This relates generally to integrated circuits, and more particularly, to integrated circuits with inductors.
Integrated circuits often include circuitry such as wireless communications circuitry that uses inductors. Inductor-based wireless communications circuitry typically includes a resonant circuit that is formed by an inductor and capacitors connected in parallel. This type of resonant circuit is sometimes referred to as an LC “tank.”

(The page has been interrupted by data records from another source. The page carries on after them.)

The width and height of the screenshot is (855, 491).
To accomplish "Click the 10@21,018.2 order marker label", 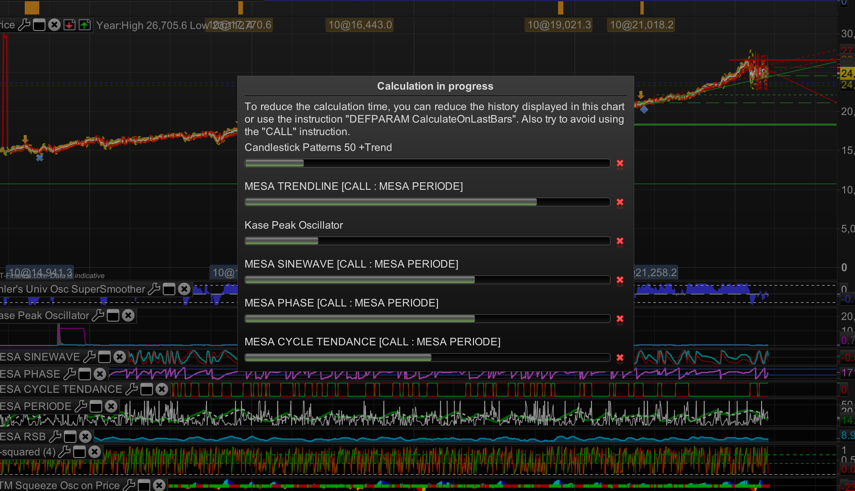I will pyautogui.click(x=641, y=25).
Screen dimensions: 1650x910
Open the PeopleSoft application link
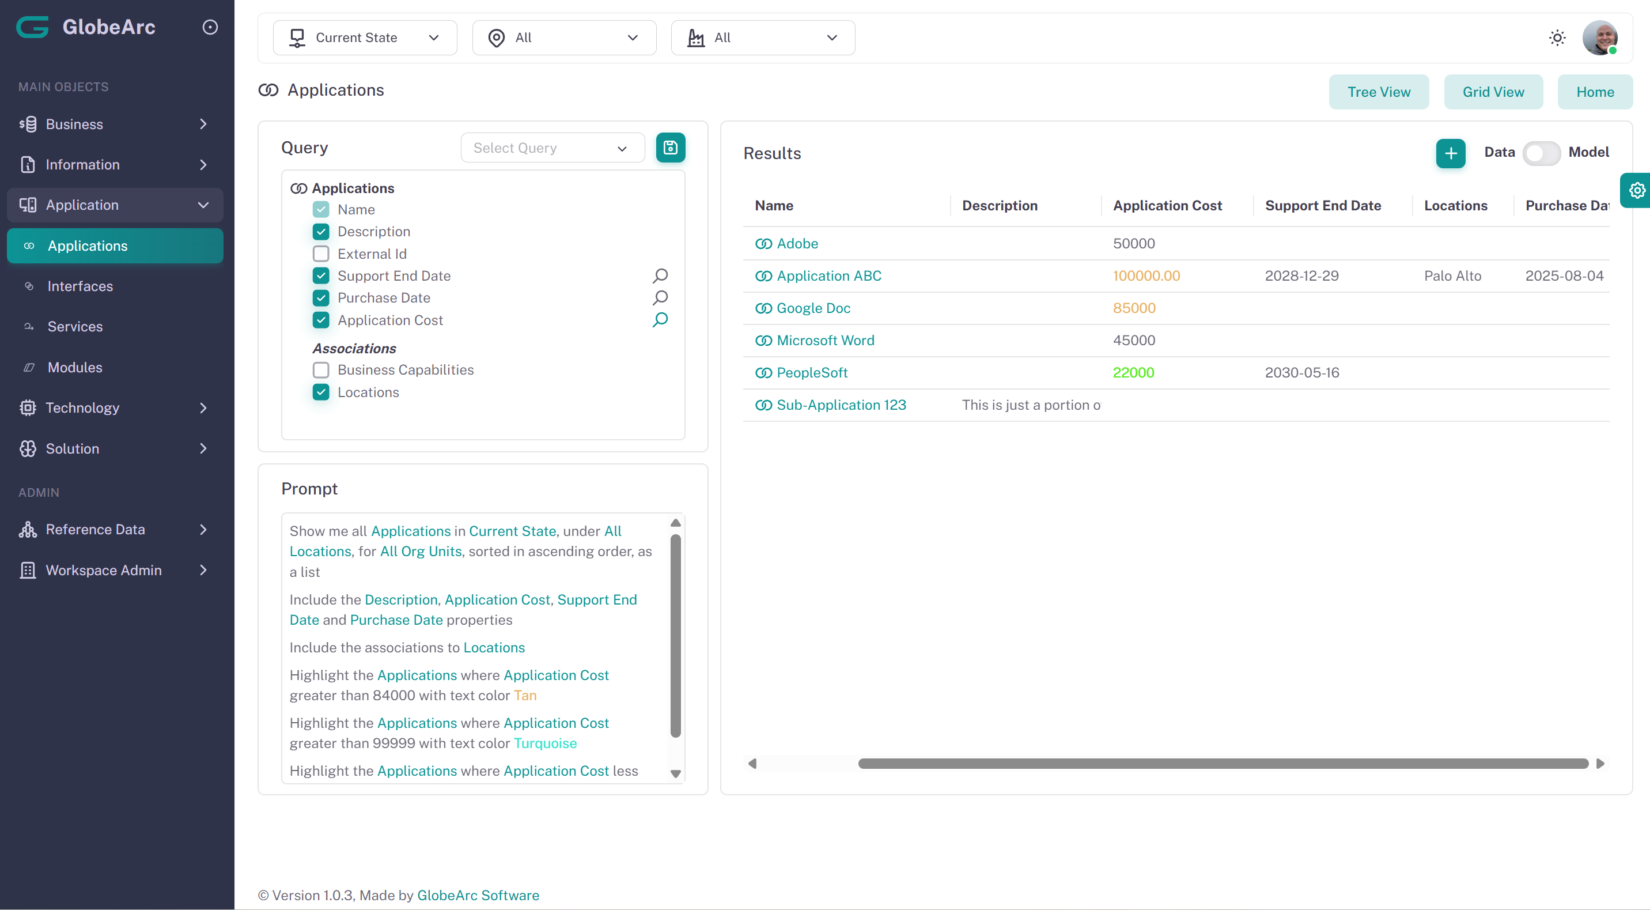point(812,372)
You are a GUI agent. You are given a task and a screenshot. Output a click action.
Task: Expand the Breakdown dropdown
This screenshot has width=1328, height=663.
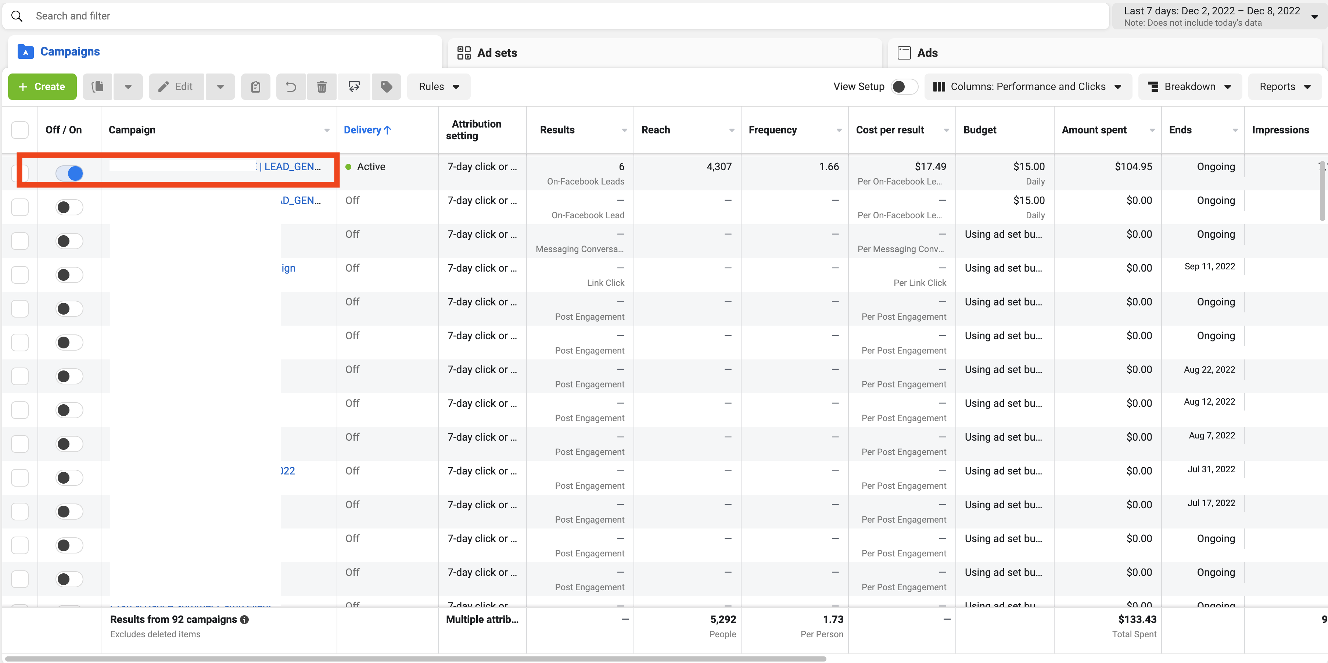point(1189,87)
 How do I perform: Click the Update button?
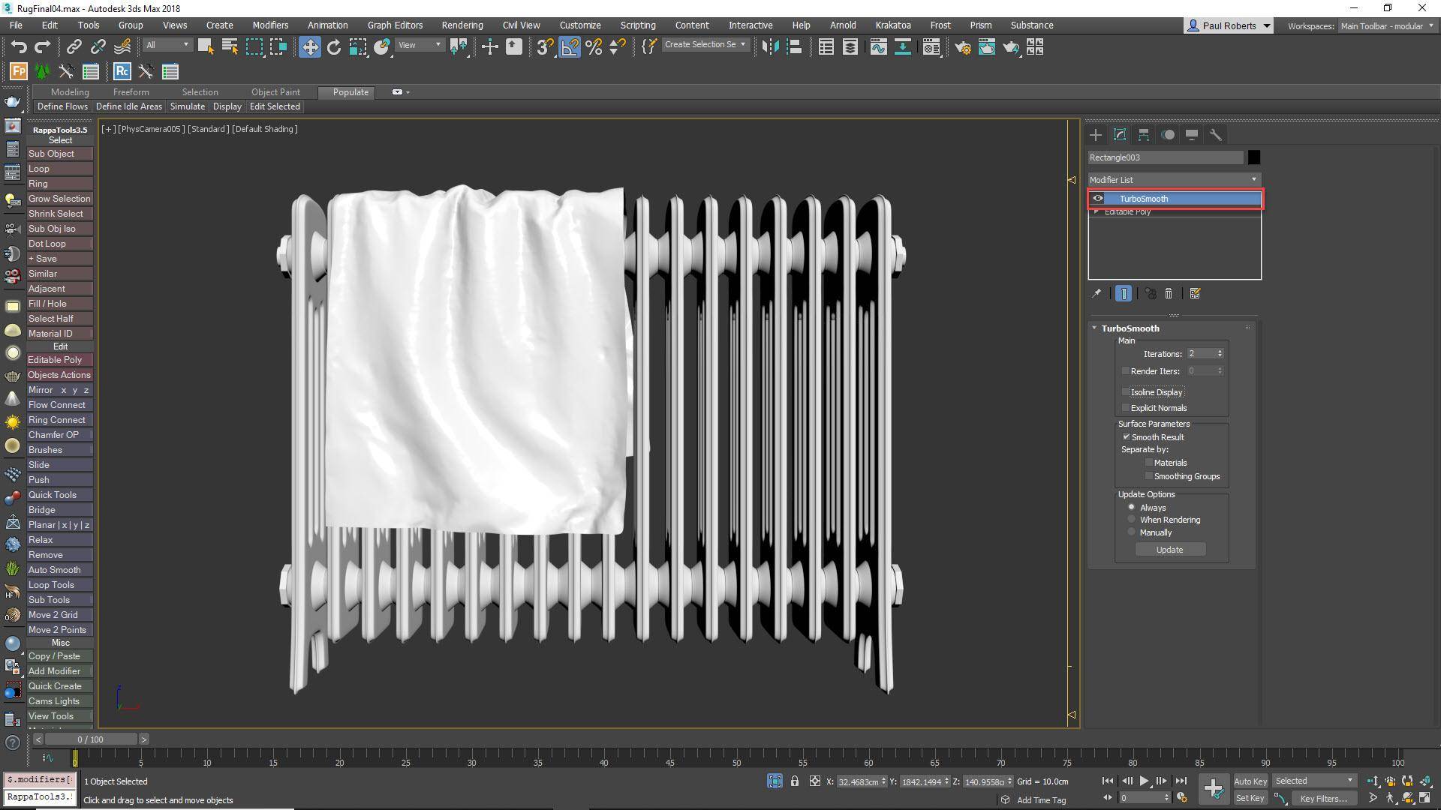[x=1169, y=550]
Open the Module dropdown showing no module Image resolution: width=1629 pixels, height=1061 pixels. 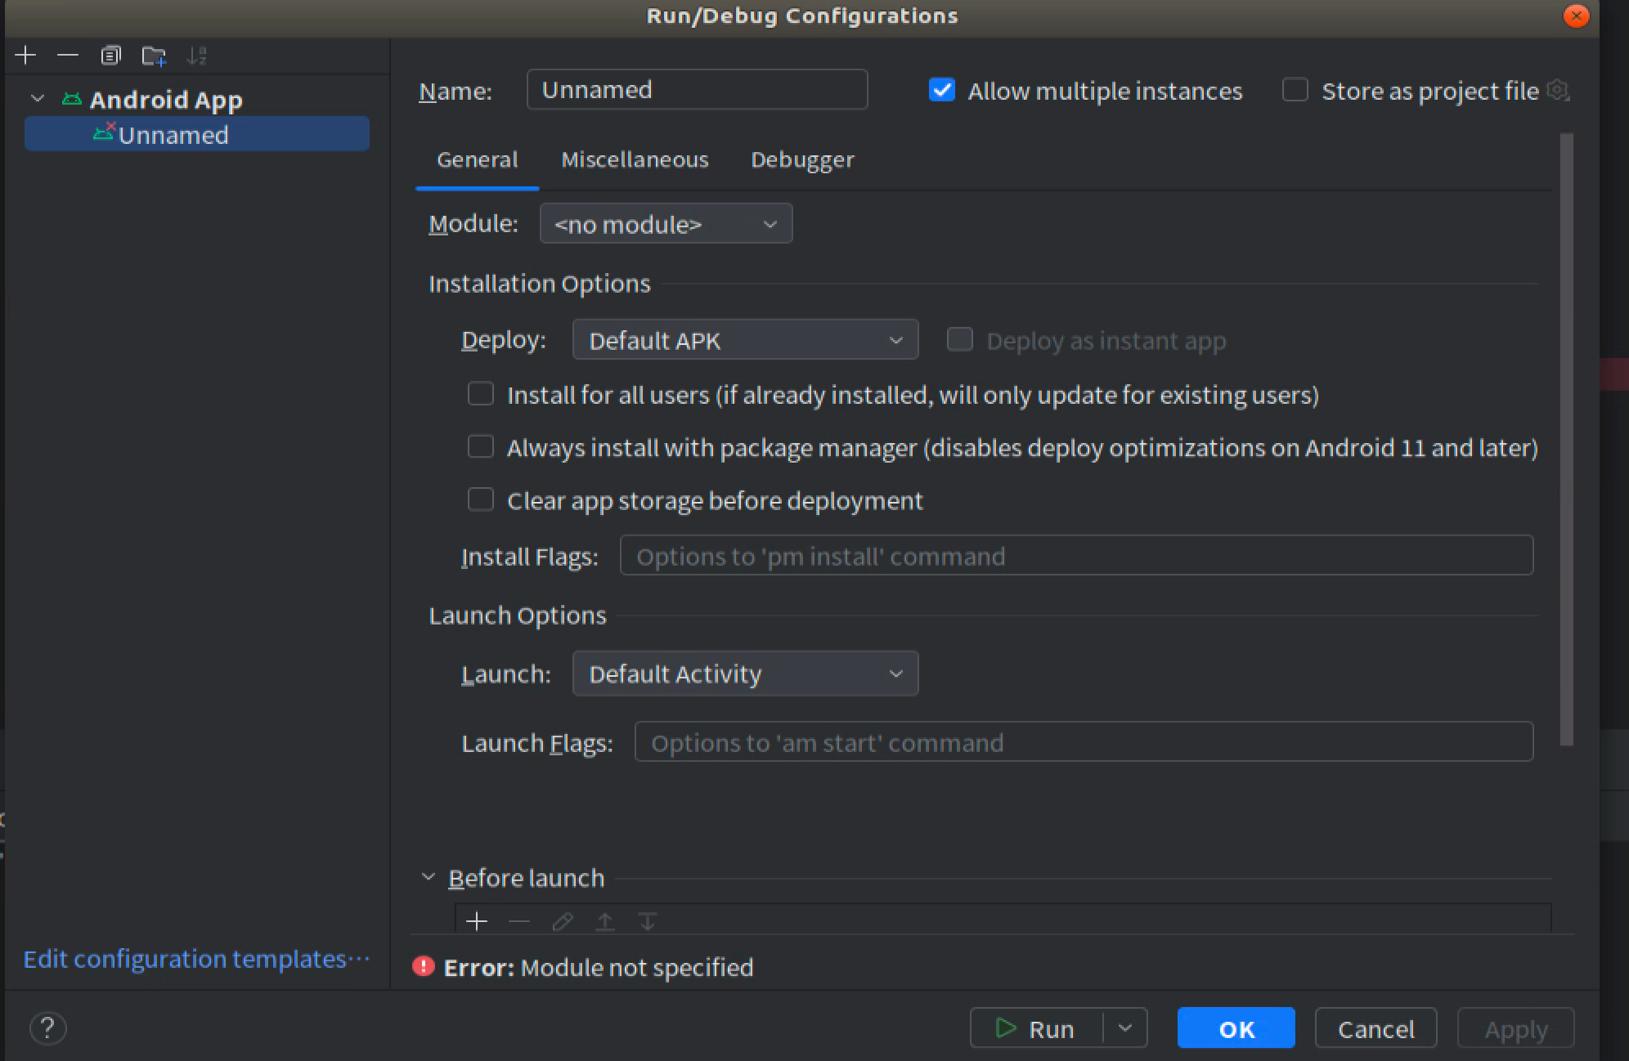click(x=666, y=224)
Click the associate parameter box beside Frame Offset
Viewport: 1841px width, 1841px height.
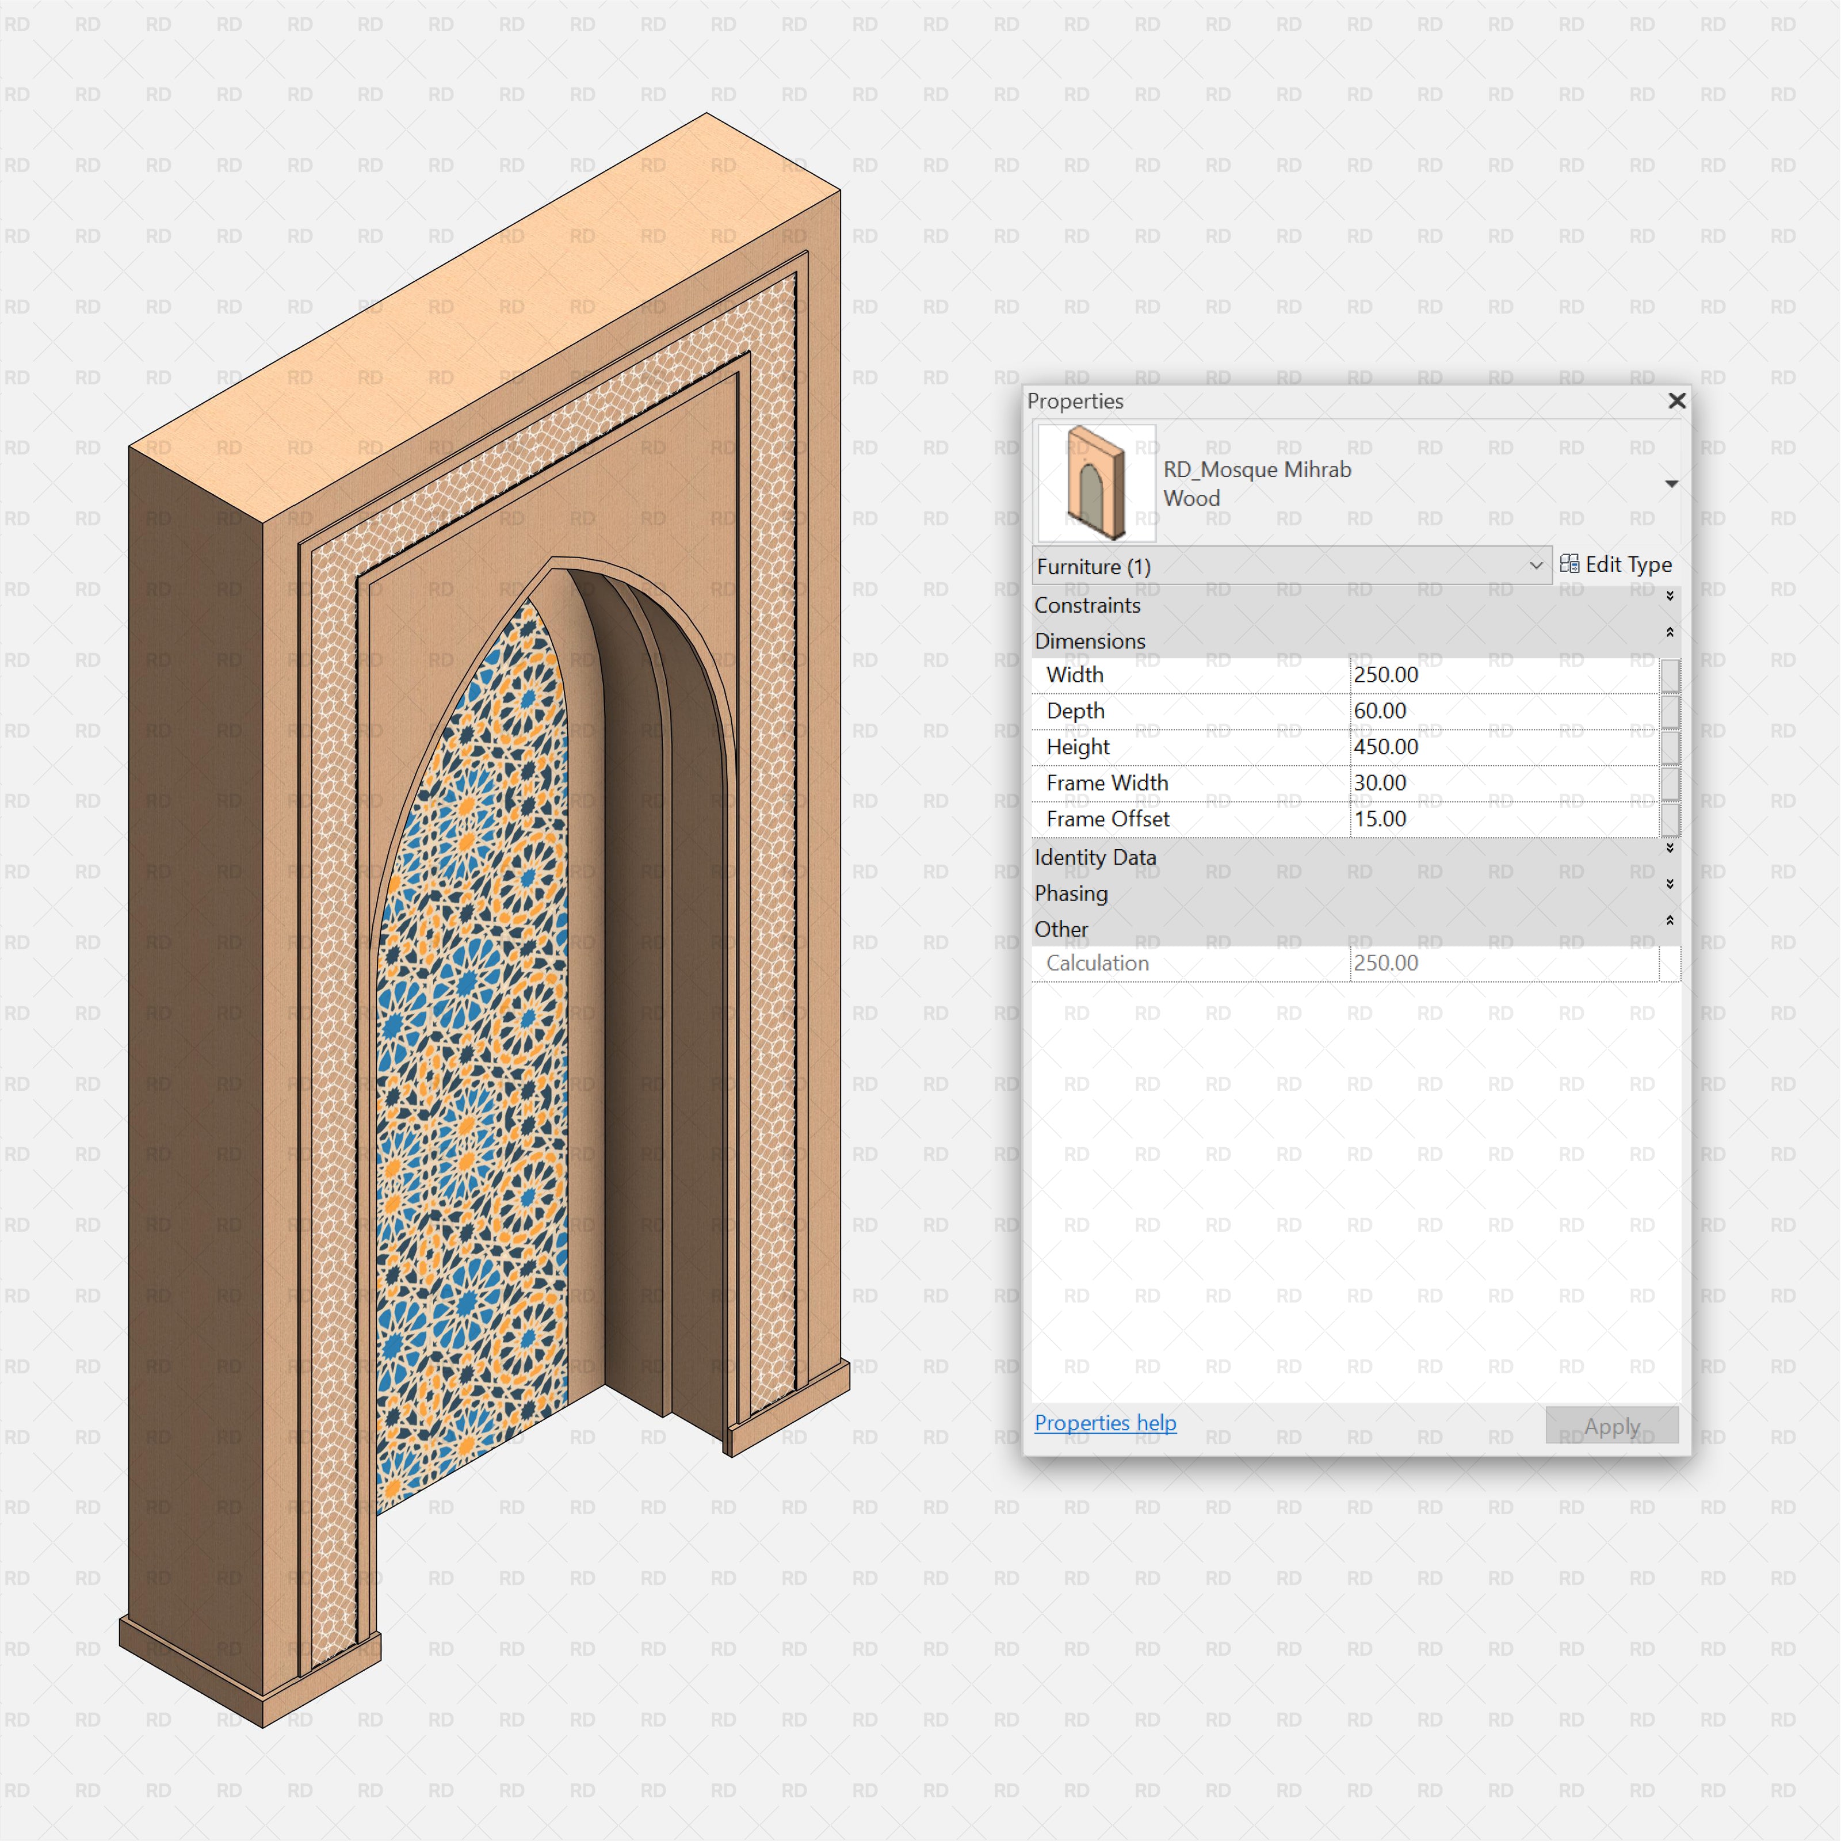[1669, 819]
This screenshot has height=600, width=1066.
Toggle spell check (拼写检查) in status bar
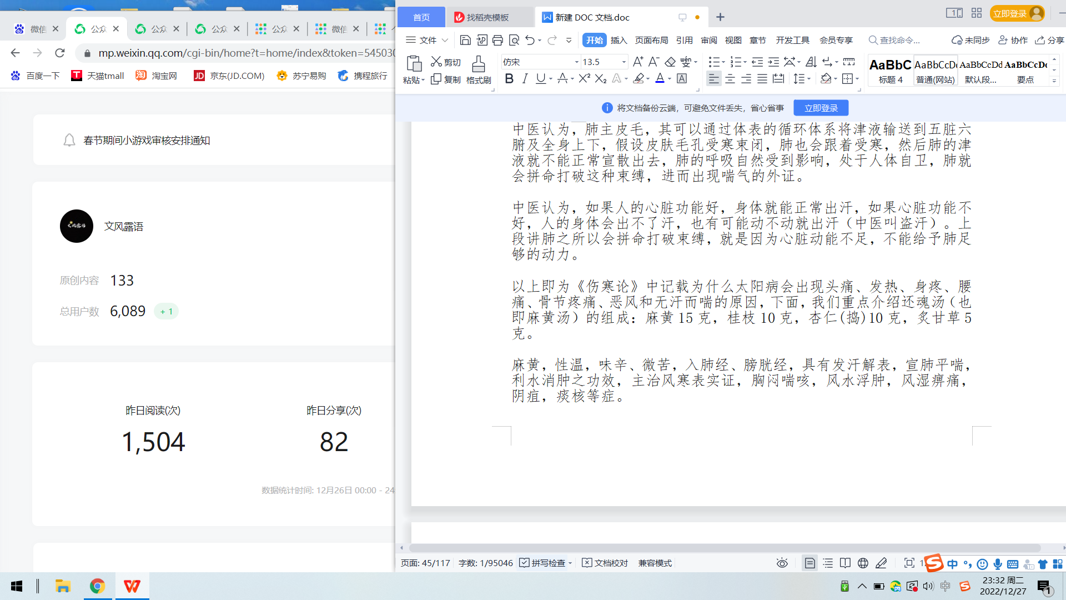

An LC tank can be characterized by a tank quality factor Q, which is a dimensionless metric that describes the bandwidth of the resonant circuit relative to its center frequency. The tank Q may be defined as the ratio of the powered stored in the resonant circuit to the power dissipated by the resonant circuit via resistance and reactance. As a result, a higher tank Q typically indicates a lower rate of energy loss relative to the stored energy in the tank and a better frequency selectivity of the band-pass filter, whereas a lower tank Q indicates a higher rate of energy loss and worse frequency selectivity.
It is generally desirable to form LC tanks that exhibit higher Q factors. In conventional integrated circuits, inductor structures and capacitor structures are typically formed over a p-type silicon substrate. During operation of the LC tank, the inductor may apply an AC electric field to the p-type silicon substrate, which may induce undesired current flow in the silicon substrate (i.e., the LC tank may suffer from energy loss due to parasitic capacitive coupling to the silicon substrate). This effect is exacerbated at high frequencies of operation such as in the 10 GHz range and beyond for an on-chip inductor in the LC tank. Loss incurred in this way can result in an undesirable amount of power being consumed and a degradation of the frequency selectivity.
It is within this context that the embodiments described herein arise.